За два года узнал Митрий жизнь казачью, осмелел, исчезла прежняя робость, с которой стоял когда‑то перед Степаном Матвеевичем.
Известие о бунте дошло до хутора не сразу. Рассказали о нём возвращавшиеся с ярмарки казачки. Ехали они в станицу без мужей.
— Мы их там оставили, хватит им за юбки держаться.
Как‑то в полдень, укрывшись под навесом, Митрий чинил сбрую. Она была твёрдой, как железо, и швайка с трудом прокалывала её.
На хуторе в этот час находились управляющий, пасечник да Митрий.
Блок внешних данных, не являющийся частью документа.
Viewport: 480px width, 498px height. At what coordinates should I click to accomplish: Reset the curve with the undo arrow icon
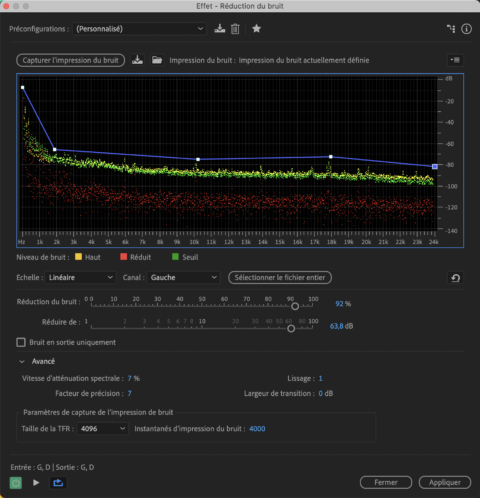(x=455, y=278)
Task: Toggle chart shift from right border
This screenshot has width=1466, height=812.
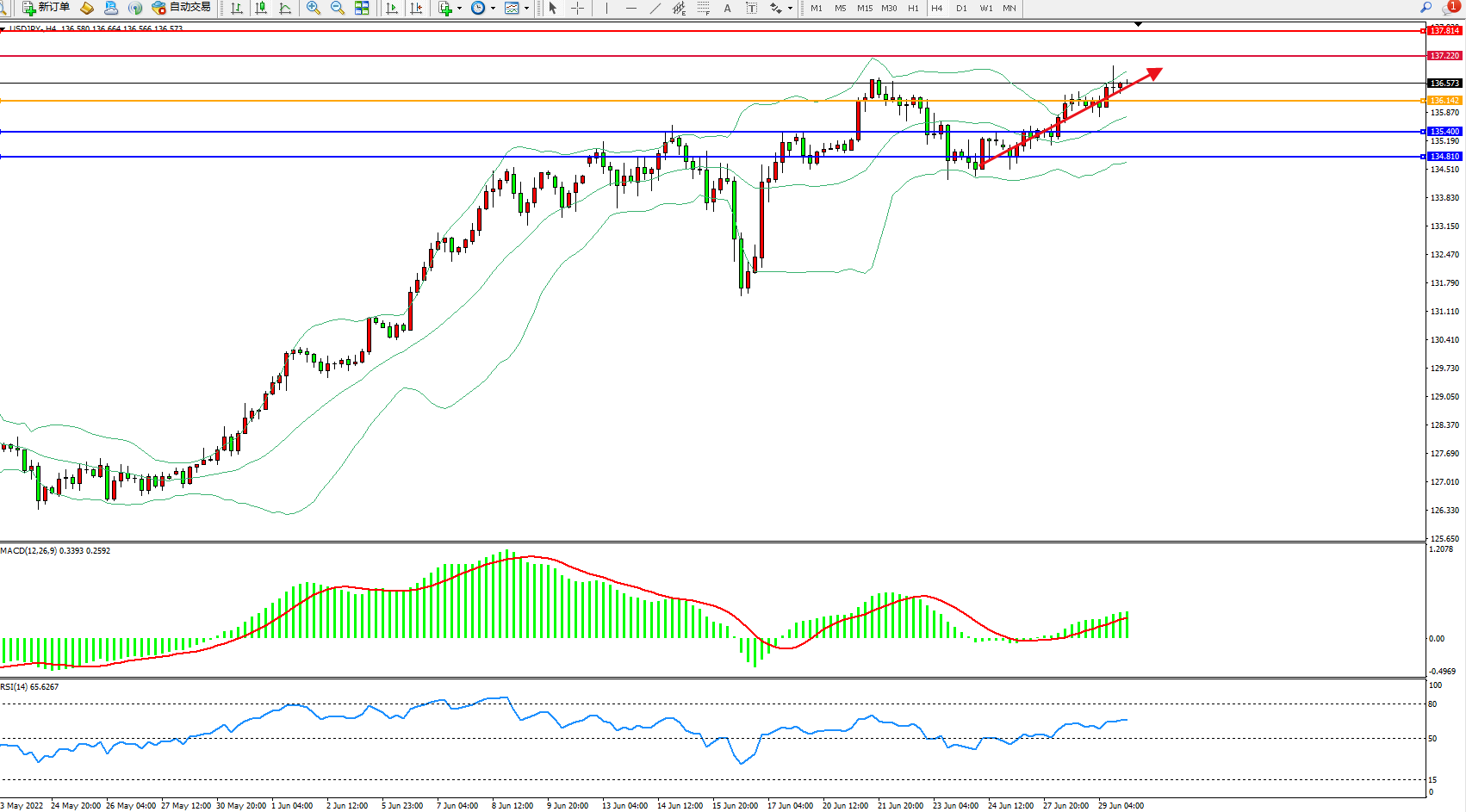Action: [x=417, y=8]
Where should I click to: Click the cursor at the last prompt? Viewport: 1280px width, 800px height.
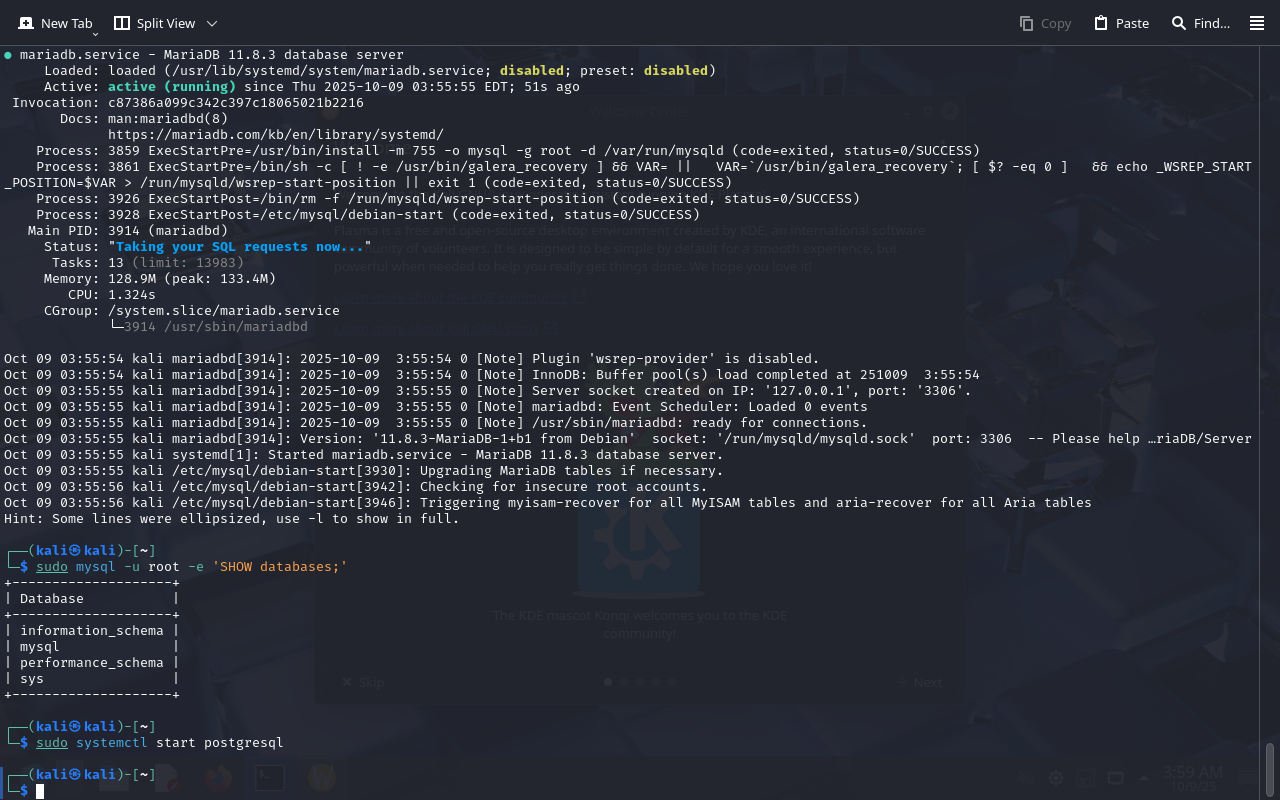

Остальные работники были в степи.
Под навес пришёл дед–пасечник — маленький, щуплый, в соломенном бриле. Присел рядом и, глядя в пыльную степь, стал жаловаться на засуху, на плохой взяток.
— Не с чего моим кормилицам сладкий сок брать, все цветики сохнут, — вздыхал дед. — Прямо беда!
— И как ты, дед Афанасий, пчёл не боишься?
Старый пасечник добродушно рассмеялся:
— А чего их бояться? Пчела доброго человека не тронет. А кто к улыо со злой думкой идёт, того она духом чует… Пчела тварь божья… — Старик пожевал беззубым ртом и продолжал: — Рассказывал мне ещё мой дед такую присказку. Поспорили раз лошадь, бык и корова, кто из них больше трудится? Каждый говорит — «я». И решили они: «Пусть будет судьёй сам господь». Пошли к богу.